Extremist Developer

RSS

Extracting infos from Apache access log

In the process of writing a “log watcher” to plug in with Live Graph, i needed to extract all the info from an access log. Assuming we have the standard access log from Apache:

172.16.10.23 - - [29/Oct/2010:10:39:51 -0400] “GET / HTTP/1.1” 200 10890 “-” “Mozilla/5.0 (Windows; U; Windows NT 5.1; en-US) AppleWebKit/534.7 (KHTML, like Gecko) Chrome/7.0.517.41 Safari/534.7”
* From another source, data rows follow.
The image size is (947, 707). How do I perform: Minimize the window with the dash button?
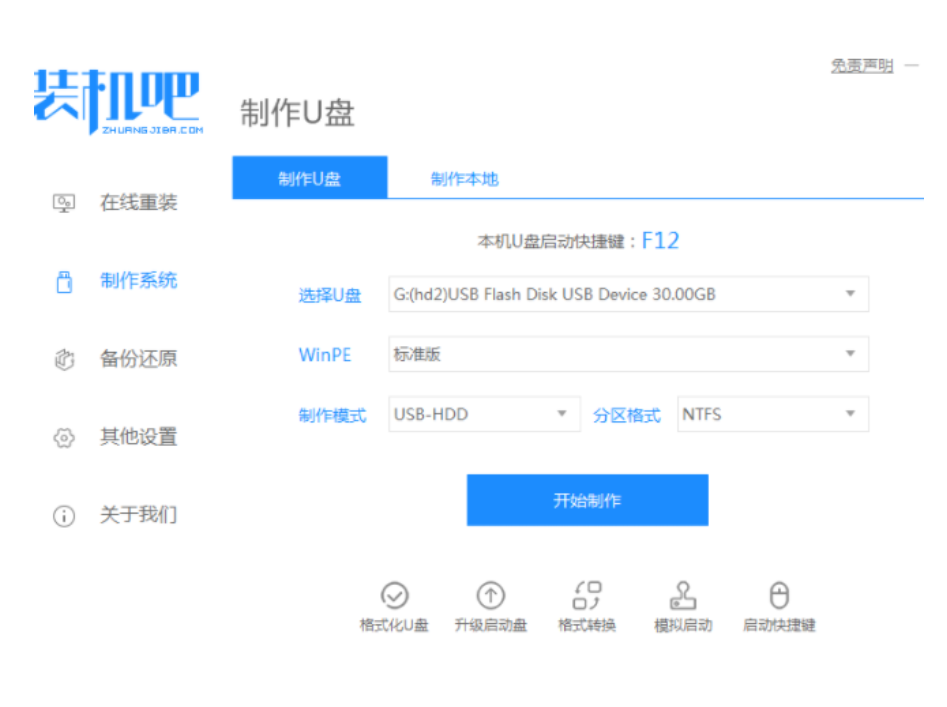(x=911, y=65)
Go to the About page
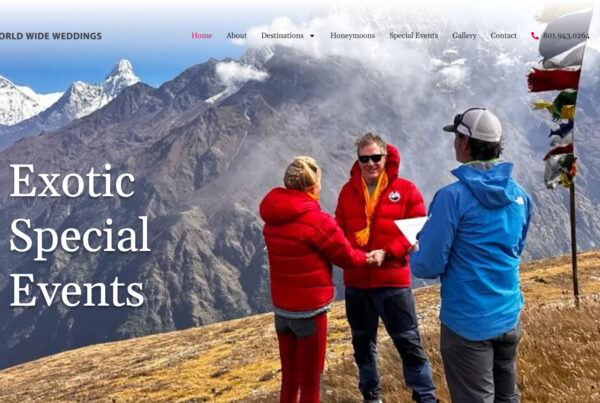The width and height of the screenshot is (600, 403). (236, 36)
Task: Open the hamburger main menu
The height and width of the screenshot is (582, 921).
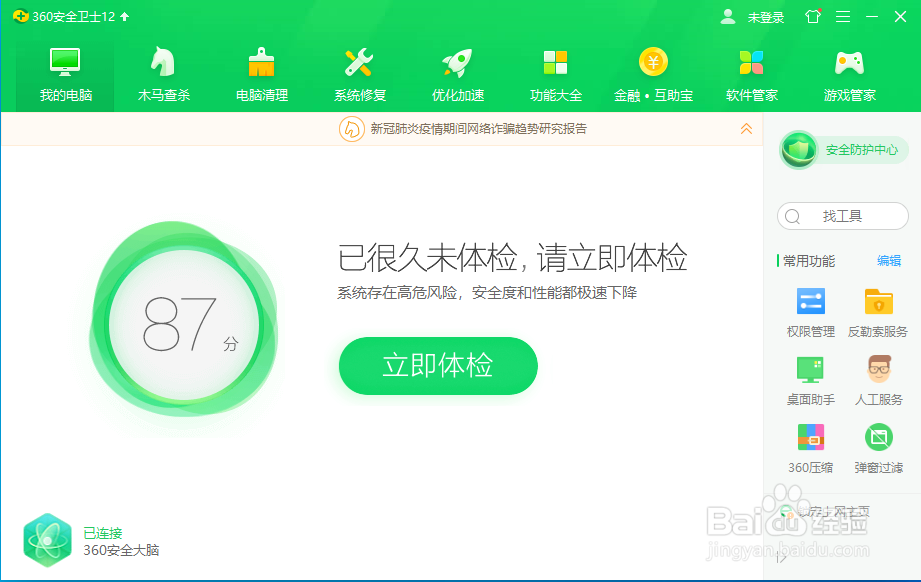Action: point(842,16)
So assuming i want to extract: IP, Date, Method, HTTP Code, Bytes sent and Use-agent, here is the Regex that does the trick for me:

(\b\d{1,3}.\d{1,3}.\d{1,3}.\d{1,3}\b)\s-\s-\s(.*)\s”([A-Z]*)\s\/\s[A-Z]+\/[0-9].[0-9]”\s(\d{1,3})\s([0-9]+)\s”-“\s”(.*)”

Might not be the best Regex to do so, but does the trick pretty good. 

As a side note, i use NodeJS to write the log watcher, and i gotta admit, it’s pretty amazing. Gonna post soon about it.